The Fundamental Dishonesty of the Republican YouCut Budget Project
Also published on The Huffington Post and techPresident
The fruits of Eric Cantor’s new “YouCut” project made it to the House floor last week, with results entirely predictable: nothing passed, and it did so amid great partisan kerfluffle. But according to the House Minority Whip’s office, some 280,000 people voted online or via text on the particular measure they’d like to see deleted from the federal budget, in what Cantor’s new media guy described as “the most direct use of technology to establish a more direct democracy in the history of the federal legislature.” Mission accomplished? Not quite.

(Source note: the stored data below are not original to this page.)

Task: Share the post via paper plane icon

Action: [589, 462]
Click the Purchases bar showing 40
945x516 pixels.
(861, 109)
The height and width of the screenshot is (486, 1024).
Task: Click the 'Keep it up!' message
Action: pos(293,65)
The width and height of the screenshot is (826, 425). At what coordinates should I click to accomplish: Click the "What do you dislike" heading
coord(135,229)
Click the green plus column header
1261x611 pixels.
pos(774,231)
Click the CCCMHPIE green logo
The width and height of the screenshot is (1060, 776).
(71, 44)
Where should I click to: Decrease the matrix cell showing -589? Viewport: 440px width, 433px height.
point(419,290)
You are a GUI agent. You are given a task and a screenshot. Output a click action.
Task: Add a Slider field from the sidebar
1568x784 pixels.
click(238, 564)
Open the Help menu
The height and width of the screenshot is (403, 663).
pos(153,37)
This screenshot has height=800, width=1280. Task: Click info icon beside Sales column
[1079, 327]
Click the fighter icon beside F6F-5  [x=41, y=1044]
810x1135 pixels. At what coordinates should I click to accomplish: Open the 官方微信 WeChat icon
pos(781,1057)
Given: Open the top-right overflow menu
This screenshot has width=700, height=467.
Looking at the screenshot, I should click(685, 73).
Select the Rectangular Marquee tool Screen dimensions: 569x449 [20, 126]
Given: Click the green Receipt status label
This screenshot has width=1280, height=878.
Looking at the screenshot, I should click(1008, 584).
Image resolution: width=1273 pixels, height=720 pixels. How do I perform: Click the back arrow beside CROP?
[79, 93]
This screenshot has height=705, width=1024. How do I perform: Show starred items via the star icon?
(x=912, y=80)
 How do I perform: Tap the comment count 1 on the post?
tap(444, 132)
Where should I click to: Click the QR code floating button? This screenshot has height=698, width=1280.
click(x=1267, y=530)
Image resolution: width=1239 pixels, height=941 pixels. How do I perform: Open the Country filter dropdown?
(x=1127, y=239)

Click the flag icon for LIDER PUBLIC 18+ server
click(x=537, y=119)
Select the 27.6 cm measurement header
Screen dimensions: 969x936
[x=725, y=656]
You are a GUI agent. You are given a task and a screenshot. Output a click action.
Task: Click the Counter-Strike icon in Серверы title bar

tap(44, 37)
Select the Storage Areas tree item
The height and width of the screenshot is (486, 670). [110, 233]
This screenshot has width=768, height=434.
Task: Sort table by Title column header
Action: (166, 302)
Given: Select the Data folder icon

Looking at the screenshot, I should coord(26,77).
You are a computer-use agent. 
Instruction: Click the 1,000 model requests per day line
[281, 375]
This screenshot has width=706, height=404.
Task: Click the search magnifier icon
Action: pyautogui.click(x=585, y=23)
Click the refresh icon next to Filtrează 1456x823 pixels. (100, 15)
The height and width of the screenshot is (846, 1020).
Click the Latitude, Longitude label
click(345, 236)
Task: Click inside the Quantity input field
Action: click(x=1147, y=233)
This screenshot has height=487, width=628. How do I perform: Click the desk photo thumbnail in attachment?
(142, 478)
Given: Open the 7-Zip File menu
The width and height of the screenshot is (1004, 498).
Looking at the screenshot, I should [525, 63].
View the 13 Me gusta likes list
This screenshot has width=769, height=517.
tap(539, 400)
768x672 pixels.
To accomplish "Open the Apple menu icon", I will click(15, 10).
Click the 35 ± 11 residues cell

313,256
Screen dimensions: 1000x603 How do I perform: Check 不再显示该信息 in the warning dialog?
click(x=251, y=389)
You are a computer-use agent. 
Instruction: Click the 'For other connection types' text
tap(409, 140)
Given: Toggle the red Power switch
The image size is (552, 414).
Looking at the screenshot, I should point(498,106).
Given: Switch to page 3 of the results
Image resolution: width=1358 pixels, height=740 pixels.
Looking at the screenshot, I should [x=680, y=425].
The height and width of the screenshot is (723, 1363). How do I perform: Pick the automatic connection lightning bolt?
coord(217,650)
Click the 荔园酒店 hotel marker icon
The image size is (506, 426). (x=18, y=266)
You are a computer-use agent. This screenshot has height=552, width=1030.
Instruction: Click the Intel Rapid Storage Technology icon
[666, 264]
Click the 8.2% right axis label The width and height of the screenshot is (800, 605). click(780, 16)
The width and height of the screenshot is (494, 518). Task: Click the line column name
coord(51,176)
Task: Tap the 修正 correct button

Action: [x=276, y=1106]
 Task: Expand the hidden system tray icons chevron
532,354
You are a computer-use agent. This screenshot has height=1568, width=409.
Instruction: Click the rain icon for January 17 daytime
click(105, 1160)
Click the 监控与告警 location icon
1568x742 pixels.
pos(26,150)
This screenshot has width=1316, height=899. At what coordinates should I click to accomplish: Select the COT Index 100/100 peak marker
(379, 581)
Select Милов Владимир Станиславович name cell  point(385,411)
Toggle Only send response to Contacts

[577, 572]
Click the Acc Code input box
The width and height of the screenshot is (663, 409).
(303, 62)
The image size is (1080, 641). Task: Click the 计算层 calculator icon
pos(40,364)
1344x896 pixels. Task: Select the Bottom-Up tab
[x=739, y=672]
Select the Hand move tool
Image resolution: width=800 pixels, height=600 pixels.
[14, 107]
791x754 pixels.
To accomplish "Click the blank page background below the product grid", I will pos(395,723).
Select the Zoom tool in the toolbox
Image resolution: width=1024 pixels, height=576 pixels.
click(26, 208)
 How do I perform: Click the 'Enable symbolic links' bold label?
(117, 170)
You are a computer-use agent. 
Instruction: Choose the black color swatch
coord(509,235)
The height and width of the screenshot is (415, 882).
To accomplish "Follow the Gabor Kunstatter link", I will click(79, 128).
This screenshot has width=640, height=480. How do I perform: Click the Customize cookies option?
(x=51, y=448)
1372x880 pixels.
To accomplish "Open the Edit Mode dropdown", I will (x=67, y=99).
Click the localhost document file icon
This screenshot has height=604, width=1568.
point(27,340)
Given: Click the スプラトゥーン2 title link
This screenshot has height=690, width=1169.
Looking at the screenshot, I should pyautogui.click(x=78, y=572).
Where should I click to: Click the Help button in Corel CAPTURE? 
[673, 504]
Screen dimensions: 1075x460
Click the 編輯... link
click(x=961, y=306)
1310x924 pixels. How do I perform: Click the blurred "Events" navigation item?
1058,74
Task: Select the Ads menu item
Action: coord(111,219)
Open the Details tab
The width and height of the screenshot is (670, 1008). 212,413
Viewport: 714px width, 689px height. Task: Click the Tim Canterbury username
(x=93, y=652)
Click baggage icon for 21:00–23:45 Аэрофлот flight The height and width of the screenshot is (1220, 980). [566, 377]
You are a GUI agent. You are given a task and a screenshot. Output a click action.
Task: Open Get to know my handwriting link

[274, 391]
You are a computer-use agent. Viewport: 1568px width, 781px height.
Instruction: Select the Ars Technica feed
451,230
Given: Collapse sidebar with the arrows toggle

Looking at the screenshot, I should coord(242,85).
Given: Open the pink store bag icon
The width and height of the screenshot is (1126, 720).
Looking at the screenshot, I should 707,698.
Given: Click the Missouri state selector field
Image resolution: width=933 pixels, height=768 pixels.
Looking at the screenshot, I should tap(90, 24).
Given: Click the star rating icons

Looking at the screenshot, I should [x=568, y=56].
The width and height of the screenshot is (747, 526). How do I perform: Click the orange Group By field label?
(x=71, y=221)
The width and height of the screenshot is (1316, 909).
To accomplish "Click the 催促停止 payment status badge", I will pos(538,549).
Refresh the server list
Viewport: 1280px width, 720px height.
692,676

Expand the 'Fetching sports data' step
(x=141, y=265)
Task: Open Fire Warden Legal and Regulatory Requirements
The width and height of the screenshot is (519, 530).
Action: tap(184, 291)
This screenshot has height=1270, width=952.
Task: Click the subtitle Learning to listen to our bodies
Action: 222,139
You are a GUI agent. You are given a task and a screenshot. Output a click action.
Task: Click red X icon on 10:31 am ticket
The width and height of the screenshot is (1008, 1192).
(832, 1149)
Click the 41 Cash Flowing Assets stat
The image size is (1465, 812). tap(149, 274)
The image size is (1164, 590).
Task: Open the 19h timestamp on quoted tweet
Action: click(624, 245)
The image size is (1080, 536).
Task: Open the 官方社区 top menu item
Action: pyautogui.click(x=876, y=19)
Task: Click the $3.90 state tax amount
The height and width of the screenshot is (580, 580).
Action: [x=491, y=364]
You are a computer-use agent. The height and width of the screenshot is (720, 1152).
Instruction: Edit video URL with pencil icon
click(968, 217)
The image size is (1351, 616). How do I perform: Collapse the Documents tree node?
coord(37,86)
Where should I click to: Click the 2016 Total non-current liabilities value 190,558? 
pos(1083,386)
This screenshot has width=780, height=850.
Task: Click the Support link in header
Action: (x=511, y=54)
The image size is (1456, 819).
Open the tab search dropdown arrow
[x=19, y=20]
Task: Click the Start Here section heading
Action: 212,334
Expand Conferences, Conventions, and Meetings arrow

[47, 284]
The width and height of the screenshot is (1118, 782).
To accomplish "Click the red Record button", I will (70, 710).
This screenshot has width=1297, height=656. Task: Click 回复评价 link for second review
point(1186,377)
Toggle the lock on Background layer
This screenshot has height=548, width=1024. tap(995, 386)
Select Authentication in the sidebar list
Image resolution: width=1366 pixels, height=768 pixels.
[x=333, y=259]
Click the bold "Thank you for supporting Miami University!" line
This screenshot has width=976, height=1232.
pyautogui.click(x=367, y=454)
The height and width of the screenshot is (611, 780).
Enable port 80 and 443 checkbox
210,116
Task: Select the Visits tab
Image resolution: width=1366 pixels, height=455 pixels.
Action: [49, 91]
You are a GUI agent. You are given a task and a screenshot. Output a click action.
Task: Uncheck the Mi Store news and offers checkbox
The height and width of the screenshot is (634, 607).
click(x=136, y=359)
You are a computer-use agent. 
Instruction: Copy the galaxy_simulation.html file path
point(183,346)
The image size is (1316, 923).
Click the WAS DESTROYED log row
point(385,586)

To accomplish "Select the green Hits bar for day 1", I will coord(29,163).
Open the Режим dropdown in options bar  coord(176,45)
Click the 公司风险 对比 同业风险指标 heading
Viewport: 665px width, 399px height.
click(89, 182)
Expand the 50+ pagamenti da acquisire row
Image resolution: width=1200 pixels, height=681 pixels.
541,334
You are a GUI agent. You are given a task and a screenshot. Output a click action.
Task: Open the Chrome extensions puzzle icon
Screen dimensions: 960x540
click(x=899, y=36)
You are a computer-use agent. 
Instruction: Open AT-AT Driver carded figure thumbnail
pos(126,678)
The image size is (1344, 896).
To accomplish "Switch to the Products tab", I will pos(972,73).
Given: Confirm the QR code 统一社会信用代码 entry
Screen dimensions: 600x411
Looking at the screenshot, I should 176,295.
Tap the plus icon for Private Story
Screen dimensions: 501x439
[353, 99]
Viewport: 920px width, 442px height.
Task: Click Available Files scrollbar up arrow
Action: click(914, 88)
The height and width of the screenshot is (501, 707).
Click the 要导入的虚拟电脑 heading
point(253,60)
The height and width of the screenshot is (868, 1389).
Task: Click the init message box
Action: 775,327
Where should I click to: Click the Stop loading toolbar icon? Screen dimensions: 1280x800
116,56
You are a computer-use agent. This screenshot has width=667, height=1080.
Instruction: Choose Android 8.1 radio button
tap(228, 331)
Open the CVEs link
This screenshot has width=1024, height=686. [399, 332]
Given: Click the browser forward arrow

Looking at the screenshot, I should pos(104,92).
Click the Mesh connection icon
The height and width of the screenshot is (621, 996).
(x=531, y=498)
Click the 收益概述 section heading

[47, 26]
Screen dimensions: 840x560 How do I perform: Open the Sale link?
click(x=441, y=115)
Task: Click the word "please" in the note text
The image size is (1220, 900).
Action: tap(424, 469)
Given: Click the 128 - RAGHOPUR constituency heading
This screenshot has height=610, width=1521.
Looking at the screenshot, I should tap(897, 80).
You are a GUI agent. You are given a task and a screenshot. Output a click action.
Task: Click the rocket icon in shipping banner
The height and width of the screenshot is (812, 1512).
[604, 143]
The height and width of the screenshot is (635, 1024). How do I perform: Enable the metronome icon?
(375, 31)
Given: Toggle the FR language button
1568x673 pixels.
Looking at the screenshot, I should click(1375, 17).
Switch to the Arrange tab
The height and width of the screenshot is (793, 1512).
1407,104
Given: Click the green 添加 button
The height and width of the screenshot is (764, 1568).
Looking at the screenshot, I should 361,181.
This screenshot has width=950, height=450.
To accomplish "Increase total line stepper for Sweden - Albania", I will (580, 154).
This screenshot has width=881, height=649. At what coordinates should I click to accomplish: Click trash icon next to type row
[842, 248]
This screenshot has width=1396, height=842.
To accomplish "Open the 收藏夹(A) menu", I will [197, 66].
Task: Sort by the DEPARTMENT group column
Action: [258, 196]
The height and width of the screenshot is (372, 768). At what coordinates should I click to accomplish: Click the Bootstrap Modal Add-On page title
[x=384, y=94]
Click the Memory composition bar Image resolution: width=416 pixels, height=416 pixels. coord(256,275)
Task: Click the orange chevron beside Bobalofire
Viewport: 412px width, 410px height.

Leaving aside the question of whether or not we settle the federal budget via popular vote in this country (if you like direct democracy, you’re going to LOVE California), something’s rotten at the core of YouCut. Of course the language involved in describing the various programs YouCut participants vote to “kill” is slanted (just about any government program taken out of context can be made to sound ridiculous), but that’s politics. And yes, it’s a naked attempt to get the emails and cell numbers of Tea Partiers and their fellow travelers, but again, list-building via online activism is an internet classic. I’m talking about something more fundamental: YouCut is dishonest, the cynical act of a leadership that’s put the scoring of short-term political points ahead of developing a coherent plan to govern.